ÜBUNGSAUFGABEN
A – Beantworte zum Text über Erich Pommer diese Fragen:
(i) Zu welchem Jubiläum von Pommer erscheint das Buch außer zur Retrospektive der Berlinale?
(ii) Wer belegt Pommers Einfluss mit einer Fülle von Materialien?
(iii) In welchem Zeitraum hatte Pommer großen Einfluss vor allem auf den deutschen Film?
B – Schreib aus dem Text über Erich Pommer alles von „Zur Retrospektive der“ bis hinunter zu „Spur kommen kann.“ genau ab.
─── SEITENAUSZUG
Zur Retrospektive der diesjährigen Berlinale, deren Hauptteil ein umfangreicher Block von Erich Pommer produzierter Filme bildet, und zugleich aus Anlaß des 100. Geburtsjahres dieses bekannten deutschen Filmproduzenten, erscheint die erste deutschsprachige Monographie zu Leben und Werk Pommers. Mit Ausnahme von ein paar amerikanischen Dissertationen, einigen Essays und Lexikonartikeln ist dazu bislang wenig veröffentlicht worden - man kann sich denken, warum: es ist ein schwieriges Unternehmen, über einen Produzenten zu arbeiten, und sei er noch so bedeutsam, denn die „Quellenlage“ (so würden wohl die Historiker sagen) ist problematisch, da man der Produzententätigkeit nur mittelbar auf die Spur kommen kann.

Zwischen den zehner und fünfziger Jahren hatte Pommer maßgeblichen Einfluß auf die Geschichte vor allem des deutschen Films, das belegt Wolfgang Jacobsen mit einer Fülle von Materialien, mit Auszügen aus Filmperiodika, Rezensionen der Tagespresse und längeren Artikeln aus Kulturzeitschriften. Über Pommer zu schreiben, erfordert, einen tiefen Schnitt durch die Filmgeschichte zu machen, vom Vorabend des ersten Weltkriegs über die Filme der Emigration bis hin zum bundesrepublikanischen Nachkriegskino - ein Aufriß, an dem sich vom Metier vieles zeigt. Nicht allein von Stars und Regisseuren mit hinlänglich bekanntem Namen, sondern auch von den verdeckten Akteuren des Gemeinwesens Film, deren Namen nie „zum Begriff“ geworden, Architekten, Kameraleute, Komponisten und Drehbuchautoren, die nie zu literarischen Ehren gekommen sind. Da zeigen sich filmwirtschaftliche und -politische Strategien, etwa im deutsch-amerikanischen Filmwettbewerb Anfang der zwanziger Jahre, undurchsichtige Prozesse, willkürliche Entscheidungen hinsichtlich der Stoffwahl und der Besetzung von Funktionen und Rollen. Was sich letztlich durchsetzte und wovon allein noch ein hergestellter Film, in dem alle notwendigen Teilarbeiten sich aufgelöst haben, Zeugnis ablegen kann, das war einmal in Bewegung gesetzt worden aufgrund finanzieller Erwartungen, mit der Hoffnung auf Weltmarktdurchbruch im Konkurrenzzusammenhang, auf schnelle Rendite und erhöhten Umsatz, auf Markterweiterung und Eroberung neuer Absatzgebiete. Selbstverständlich, wie könnte es anders sein. Und doch ist bei allen ökonomischen Abhängigkeiten im Filmgeschäft ein gewisser Sinn für Talente, Ideen, Stoffe, Neuerungen überhaupt von Bedeutung, eine Fähigkeit, verschiedene Akteure zusammenzubringen (anfangs womöglich zu entdecken) mit der Perspektive auf ein noch fiktives Resultat.
──────
─── DATENAUSZUG
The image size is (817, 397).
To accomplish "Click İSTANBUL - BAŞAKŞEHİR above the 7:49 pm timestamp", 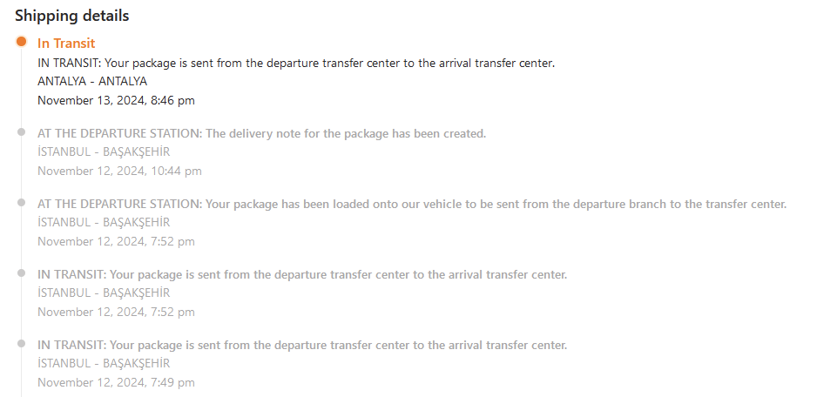I will [104, 363].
──────
VOLLSTÄNDIGE LÖSUNGEN
A –
(i) Zu seinem 100. Geburtsjahr.
(ii) Wolfgang Jacobsen.
(iii) Zwischen den zehner und fünfziger Jahren.

B –
Zur Retrospektive der diesjährigen Berlinale, deren Hauptteil ein umfangreicher Block von Erich Pommer produzierter Filme bildet, und zugleich aus Anlaß des 100. Geburtsjahres dieses bekannten deutschen Filmproduzenten, erscheint die erste deutschsprachige Monographie zu Leben und Werk Pommers. Mit Ausnahme von ein paar amerikanischen Dissertationen, einigen Essays und Lexikonartikeln ist dazu bislang wenig veröffentlicht worden - man kann sich denken, warum: es ist ein schwieriges Unternehmen, über einen Produzenten zu arbeiten, und sei er noch so bedeutsam, denn die „Quellenlage“ (so würden wohl die Historiker sagen) ist problematisch, da man der Produzententätigkeit nur mittelbar auf die Spur kommen kann.